People have still got to eat during a global depression and shareholders still like to make a quick buck.

These two themes explain why Wesfarmers has just been hit by the biggest cash deluge a secondary market capital raising has ever delivered in Australia.

With the stock pushing towards $18, the loyal army of 474,000 small Wesfarmers shareholders reportedly lodged applications worth $1.5 billion in the 3-for-7 offer at the knock-down price of $13.50 a share.

Wesfarmers was assuming the take up would be only 15% or $400 million, but this failed to appreciate that the market would embrace last Monday’s better-than-expected profit result which revealed solid progress at Coles.

The AFR has today suggested Wesfarmers is contemplating scaling back the retail pie. However, The Australian’s John Durie predicted that the entire 111 million in new shares would be issued.

This would be perfectly reasonable given that retail shareholders as a class owned about 50% of Wesfarmers and were therefore entitled to spend $2.66 billion buying 197 million new shares in the 3-for-7 offer.

While Wesfarmers failed to provide any facility for retail shareholders to sell their entitlements — something Orica and Australand did in major raisings last year — they did provide a facility for small investors to apply for additional shares over and above their entitlement.

For those shareholders who worked out that the offer was more than 25% in the money by the time it closed at 5pm last night, the logical thing to do was apply for more shares to take up the slack from those who let their entitlement lapse.

The big question now is whether Wesfarmers will accept all applications meaning the $1.5 billion from retail investors would turn the $2.9 billion institutional raising into $4.4 billion overall. This would make it the largest secondary offer in Australian history – trumping the $3.6 billion pocketed by ANZ in 2003 in a 2-for-11 offer to fund its New Zealand expansion.

However, if Wesfarmers does decide to scale back retail shareholders, it will be diluting small investors as a class.
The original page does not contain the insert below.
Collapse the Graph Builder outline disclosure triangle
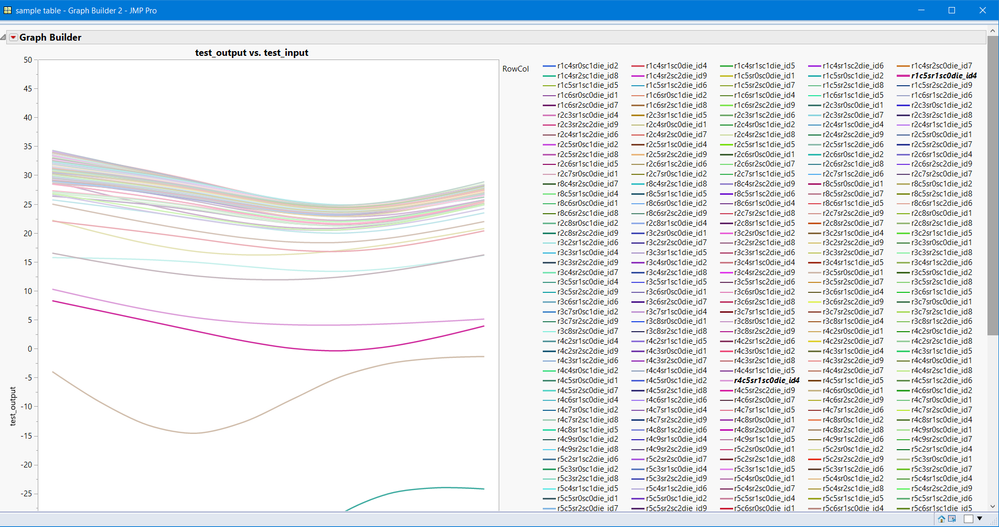The width and height of the screenshot is (999, 527). tap(5, 37)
Having selectively placed $500 million to US funds management giant Capital Group at $14.25 a share, this would be quite an insult.

It would also send a very strange message to knock back capital after just paying a ridiculous $200 million in underwriting fees to ensure the company got the first $2.9 billion from institutions through the door.

Having upset institutional shareholders such that last year’s remuneration report was voted down, it would be a brave board that turned around and disenfranchised its retail base as well.

Wesfarmers shares tanked more than 5% to a low of $16.90 in morning trade before bouncing to $17.30. Even at that level the company is only capitalised at $11.5 billion — before considering the $1.5 billion offered by retail investors.

With Woolworths capitalised at $34.2 billion, Wesfarmers could be one of the few stocks to rise during these tough times because Australia has the most concentrated grocery duopoly in the world and people have still got to eat during a depression.

· Disclosure: the author is a small Wesfarmers shareholder who did apply for additional shares in the offer.